Rasa nugget sangat bervariasi, tergantung dari komposisi bahan dan jenis bumbu yang digunakan. Pada dasarnya nugget merupakan suatu produk olahan daging berbentuk emulsi, yaitu emulsi minyak di dalam air, seperti halnya produk sosis dan bakso. Nugget dibuat dari daging giling yang diberi bumbu, dicampur bahan pengikat, kemudian dicetak membentuk tertentu, dikukus, dipotong, dan diselimuti perekat tepung (batter) dan dilumuri tepung roti (breading). Selanjutnya digoreng setengah matang dan dibekukan untuk mempertahankan mutunya selama penyimpanan (Angga, 2009).
Bumbu-bumbu adalah bahan yang sengaja ditambahkan dan berguna untuk meningkatkan konsistensi, nilai gizi, cita rasa, mengendalikan keasaman dan kebasaan, memantapkan bentuk dan rupa produk (Winarno et al. 2005). Pembuatan nugget memerlukan bahan pembantu yaitu garam, gula, bawang putih dan merica (Aswar, 2006). Garam merupakan komponen bahan makanan yang ditambahkan dan digunakan sebagai penegas cita rasa dan bahan pengawet. Penggunaan garam tidak boleh terlalu banyak karena akan menyebabkan terjadinya penggumpalan (salting out) dan rasa produk menjadi asin. Garam biasanya terdapat secara alamiah dalam makanan atau ditambahkan pada waktu pengolahan dan penyajian makanan. Makanan yang mengandung kurang dari 0,3% garam akan terasa hambar dan tidak disukai (Winarno dan Fardiaz, 2005). Konsentrasi garam yang ditambahkan biasanya berkisar 2 sampai 3% dari berat daging yang digunakan (Aswar, 2006). Bawang putih (Allium sativum L.) berfungsi sebagai penambah aroma serta untuk meningkatkan cita rasa produk. Bawang putih merupakan bahan alami yang ditambahkan ke dalam bahan makanan guna meningkatkan selera makan serta untuk meningkatkan daya awet bahan makanan. Bau yang khas dari bawang putih berasal dari minyak volatil yang mengandung komponen sulfur (Palungkun dan Budiarti,2005).

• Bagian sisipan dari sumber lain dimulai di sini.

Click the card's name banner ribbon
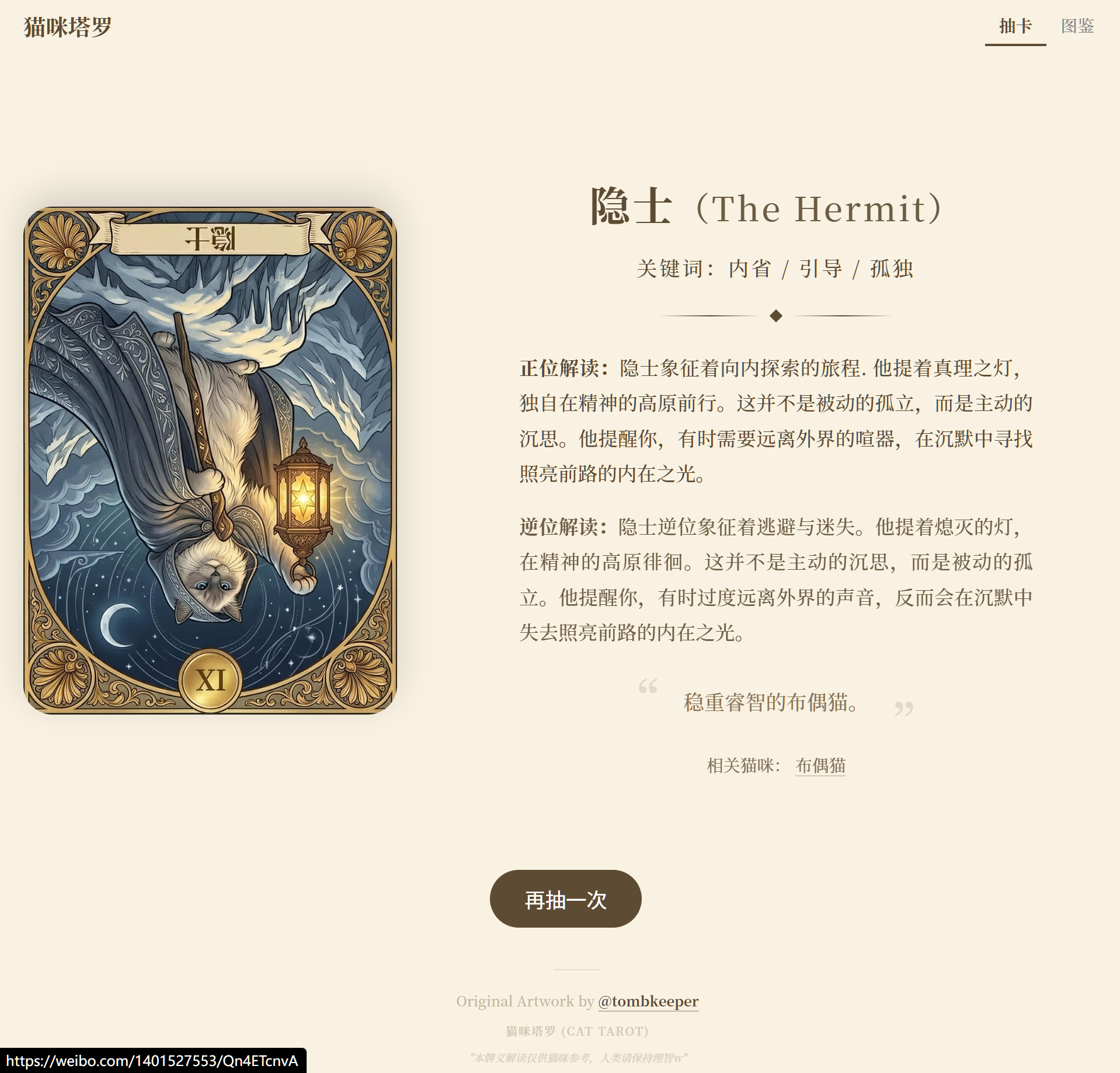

Nugget ayam juga merupakan bahan pangan sumber niasin (vitamin B3), vitamin B6, asam pantotenat dan riboflavin (vitamin B2), dengan sumbangan masing-masing terhadap kebutuhan per hari mencapai 68, 34, 16, dan 16 persen. Selain itu nugget ayam juga sumber mineral selenium, fosfor, dan zinc, dengan sumbangan terhadap kebutuhan tubuh per hari masing-masing mencapai 49, 29, dan 21 persen (Soeparno,2006).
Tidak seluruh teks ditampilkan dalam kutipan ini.